==== Material for the task
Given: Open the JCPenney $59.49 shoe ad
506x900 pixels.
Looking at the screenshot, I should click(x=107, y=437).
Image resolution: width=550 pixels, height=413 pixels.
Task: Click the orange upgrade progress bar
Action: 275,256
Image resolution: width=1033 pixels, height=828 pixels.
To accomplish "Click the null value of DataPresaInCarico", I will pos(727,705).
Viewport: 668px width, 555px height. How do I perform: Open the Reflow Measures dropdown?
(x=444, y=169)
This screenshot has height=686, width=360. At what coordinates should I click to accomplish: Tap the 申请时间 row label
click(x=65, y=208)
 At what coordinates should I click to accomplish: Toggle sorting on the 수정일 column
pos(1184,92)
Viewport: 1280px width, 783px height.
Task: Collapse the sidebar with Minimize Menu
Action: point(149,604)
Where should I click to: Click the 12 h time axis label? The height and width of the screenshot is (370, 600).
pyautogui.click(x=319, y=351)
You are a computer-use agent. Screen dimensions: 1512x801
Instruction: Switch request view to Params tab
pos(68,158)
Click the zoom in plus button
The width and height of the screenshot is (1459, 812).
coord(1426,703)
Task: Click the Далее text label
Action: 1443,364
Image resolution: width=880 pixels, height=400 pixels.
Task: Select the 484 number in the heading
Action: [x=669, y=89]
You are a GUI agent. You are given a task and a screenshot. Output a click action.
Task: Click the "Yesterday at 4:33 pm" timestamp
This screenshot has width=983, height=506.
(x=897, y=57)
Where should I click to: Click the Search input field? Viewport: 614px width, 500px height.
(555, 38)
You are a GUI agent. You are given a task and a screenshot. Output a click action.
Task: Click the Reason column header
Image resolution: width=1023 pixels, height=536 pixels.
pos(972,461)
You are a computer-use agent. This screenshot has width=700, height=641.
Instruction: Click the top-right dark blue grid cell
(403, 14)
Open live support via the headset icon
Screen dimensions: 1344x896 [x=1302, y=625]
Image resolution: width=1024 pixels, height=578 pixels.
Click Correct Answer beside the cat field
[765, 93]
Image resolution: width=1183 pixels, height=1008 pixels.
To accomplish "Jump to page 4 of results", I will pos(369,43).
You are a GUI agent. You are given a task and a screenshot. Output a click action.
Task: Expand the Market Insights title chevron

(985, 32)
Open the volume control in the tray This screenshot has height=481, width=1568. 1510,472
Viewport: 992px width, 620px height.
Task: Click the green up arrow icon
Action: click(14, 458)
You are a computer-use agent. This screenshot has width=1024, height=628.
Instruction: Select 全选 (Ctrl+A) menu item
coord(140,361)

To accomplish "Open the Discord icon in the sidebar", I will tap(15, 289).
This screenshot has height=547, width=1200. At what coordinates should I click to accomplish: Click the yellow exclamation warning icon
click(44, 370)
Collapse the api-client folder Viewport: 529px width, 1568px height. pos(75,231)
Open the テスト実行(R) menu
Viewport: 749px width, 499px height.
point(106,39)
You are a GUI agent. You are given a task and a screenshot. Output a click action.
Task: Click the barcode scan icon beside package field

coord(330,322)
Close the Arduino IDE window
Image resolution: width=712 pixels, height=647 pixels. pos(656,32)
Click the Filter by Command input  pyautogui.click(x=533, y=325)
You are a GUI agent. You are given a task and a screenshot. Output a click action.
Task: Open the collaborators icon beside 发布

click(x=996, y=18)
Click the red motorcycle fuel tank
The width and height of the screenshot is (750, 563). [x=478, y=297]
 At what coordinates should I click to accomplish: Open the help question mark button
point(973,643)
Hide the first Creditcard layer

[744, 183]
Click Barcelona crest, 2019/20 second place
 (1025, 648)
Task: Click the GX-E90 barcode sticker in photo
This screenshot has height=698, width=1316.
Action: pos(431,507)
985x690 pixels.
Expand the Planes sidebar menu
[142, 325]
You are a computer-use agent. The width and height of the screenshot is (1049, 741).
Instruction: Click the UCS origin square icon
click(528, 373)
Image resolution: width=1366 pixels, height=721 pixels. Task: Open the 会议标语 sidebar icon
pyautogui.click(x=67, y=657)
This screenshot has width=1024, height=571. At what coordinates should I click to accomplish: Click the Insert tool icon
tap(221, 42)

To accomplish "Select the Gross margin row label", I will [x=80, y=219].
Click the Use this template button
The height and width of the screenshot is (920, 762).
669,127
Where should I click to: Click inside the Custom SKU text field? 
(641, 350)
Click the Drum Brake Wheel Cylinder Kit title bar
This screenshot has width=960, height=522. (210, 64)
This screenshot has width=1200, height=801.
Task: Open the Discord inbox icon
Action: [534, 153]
========
The answer must consist of every line from the entries above that contains the string "computer".

You are a computer-use agent. Screen dimensions: 1512x801
You are a computer-use agent. This screenshot has width=700, height=641.
You are a computer-use agent. This screenshot has width=1024, height=628.
You are a computer-use agent. The width and height of the screenshot is (1049, 741).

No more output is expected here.